HOOKED ON ‘TRONICS: Children, Summer & Television

“I find T.V. very educational. Every time someone switches it on, I go into another room and read a good book.”
                                                                   Groucho Marx
“Billy… Billy! Bil-l-e-e-e!
Ahh…the familiar sounds of summer. A frustrated parent bellowing for her son who, alas, cannot hear her. He is preoccupied. In another state of consciousness: Television land.
Children have an exquisite ability to selectively ignore that which is uninteresting. Such as the call of a parent who, after all, wants something boring, compared to what’s going on right now…television programs and video games.
Television rules! The average child sits passively in front of a TV screen for approximately 29 hours per week. And that’s during the school year!
During the summer, TV becomes a kind of guru, a master entertainer, teacher and a baby-sitter. It’s a kind of addiction. Children will scurry home, perform chores in haste, and “tune-out” in order to “tune-in” their favorite inactivity…television.
Although television can be an excellent source of educational, cultural and creative programming, viewing for such extensive periods also exposes children to negative programming—anger, violence, and topics too advanced for their years. Moreover, it also reduces the likelihood of effective communication between parent and child, or child and anyone else for that matter!
A situation like this can cause a parent to feel out of control. Threatened. Then, many times, the parent who experiences this state of consciousness will attempt to compensate by exerting unreasonable control measures. For example, a parent might respond to her unresponsive child by banning all TV completely…for the summer. Imposing punitive measures vis a vis television may help a parent feel in control again. But it is at best a Pyrrhic victory. In the process, the parent may sustain tantrums, resentment and uncooperative behavior. The move certainly will not enhance mutually respectful communication between parent and child.
In addition, such a power play reflects the failure of a parent to recognize the powerful and resourceful properties TV has in terms of it’s ability to strengthen other more desirable behavior. A long time ago, a psychologist, David Premack, noticed that a “high-probability” behavior, that is, one which a child is likely to perform, can be used in a contractual relationship to increase the occurrence of a “low probability” behavior, or one you might wait a lifetime to get a kid to perform! A parent can generate a list of high- to low-probability behaviors by paying exquisite attention to his (her) child. Or by asking the kid, “Given the opportunity to do anything you want, what would you choose most? Then what? What next?” Right down to what he would do least. You know, homework, chores, answering a calling parent while playing video games, and so on.
In all likelihood, TV and video games will rank high on the list. A method of controlling TV time then becomes apparent.

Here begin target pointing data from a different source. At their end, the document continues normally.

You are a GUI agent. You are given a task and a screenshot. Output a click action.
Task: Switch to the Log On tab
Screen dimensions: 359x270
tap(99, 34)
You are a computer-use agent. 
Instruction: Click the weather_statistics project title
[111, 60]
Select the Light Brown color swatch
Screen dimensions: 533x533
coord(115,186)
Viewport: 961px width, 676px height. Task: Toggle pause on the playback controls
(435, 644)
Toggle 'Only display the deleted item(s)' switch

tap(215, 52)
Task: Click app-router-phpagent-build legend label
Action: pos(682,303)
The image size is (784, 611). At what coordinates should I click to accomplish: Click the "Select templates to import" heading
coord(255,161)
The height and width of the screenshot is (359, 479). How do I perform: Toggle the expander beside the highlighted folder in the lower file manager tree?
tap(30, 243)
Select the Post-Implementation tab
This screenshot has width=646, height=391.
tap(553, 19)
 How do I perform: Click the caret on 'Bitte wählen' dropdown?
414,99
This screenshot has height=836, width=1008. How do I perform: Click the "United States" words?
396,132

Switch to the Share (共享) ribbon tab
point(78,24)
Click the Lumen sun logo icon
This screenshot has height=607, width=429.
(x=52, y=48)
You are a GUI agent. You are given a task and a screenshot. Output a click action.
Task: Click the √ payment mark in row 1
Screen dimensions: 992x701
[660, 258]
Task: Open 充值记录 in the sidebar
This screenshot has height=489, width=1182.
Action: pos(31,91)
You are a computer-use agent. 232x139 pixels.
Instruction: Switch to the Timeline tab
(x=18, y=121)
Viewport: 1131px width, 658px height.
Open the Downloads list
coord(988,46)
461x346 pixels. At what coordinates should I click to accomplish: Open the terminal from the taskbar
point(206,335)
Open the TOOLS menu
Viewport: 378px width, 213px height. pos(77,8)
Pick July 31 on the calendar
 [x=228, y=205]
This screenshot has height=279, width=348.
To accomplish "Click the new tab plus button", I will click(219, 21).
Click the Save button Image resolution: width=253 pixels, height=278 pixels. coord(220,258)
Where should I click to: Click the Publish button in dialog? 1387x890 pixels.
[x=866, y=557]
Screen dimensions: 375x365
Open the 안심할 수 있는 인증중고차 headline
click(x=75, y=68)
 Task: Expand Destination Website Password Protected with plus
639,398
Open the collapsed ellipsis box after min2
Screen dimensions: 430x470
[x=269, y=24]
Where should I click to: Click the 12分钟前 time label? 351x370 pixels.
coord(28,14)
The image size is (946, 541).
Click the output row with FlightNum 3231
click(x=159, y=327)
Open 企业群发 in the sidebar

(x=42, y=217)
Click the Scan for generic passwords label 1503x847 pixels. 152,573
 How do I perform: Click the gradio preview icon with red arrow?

  • The Deal. Determine how often the child’s low-probability behaviors need to be performed; you know, the ones he would never think to do himself. Daily? Weekly? Allow a certain amount of TV or video game time following the completion of those activities. Be careful of requiring too much for too little! Can you imagine working for the next twenty years for no pay and then receiving $400,000? You would have long since quit your job. It works the same way for a kid.
  • Generate Alternatives. The idea of turning off the TV is teaching a child that there are other worthwhile things in life. “Like what?” He might ask. Be prepared for a discussion. Include the child in generating more ideas and dish out lots of approval for his (her) participation. Puzzles, games, books on tape that can be enjoyed— then discussed— as a family group, are some examples. Furthermore, the alternatives may involve taking children out of the house. But be careful! You could end up “hanging-out” at the mall with your child. The idea here is useful alternatives to TV!
  • Bonus TV. Children can not only earn TV for performing less-preferred tasks, but can now earn additional TV time for engaging in some of the alternatives above. For example, reading parts of a book, helping Mom, working or playing outside could possibly earn TV time.

As we age, our perception of time changes. The fleeting summer of an adult can be endless boredom to a child, mitigated only by TV and video games. A little creative planning may make time pass more pleasantly for all.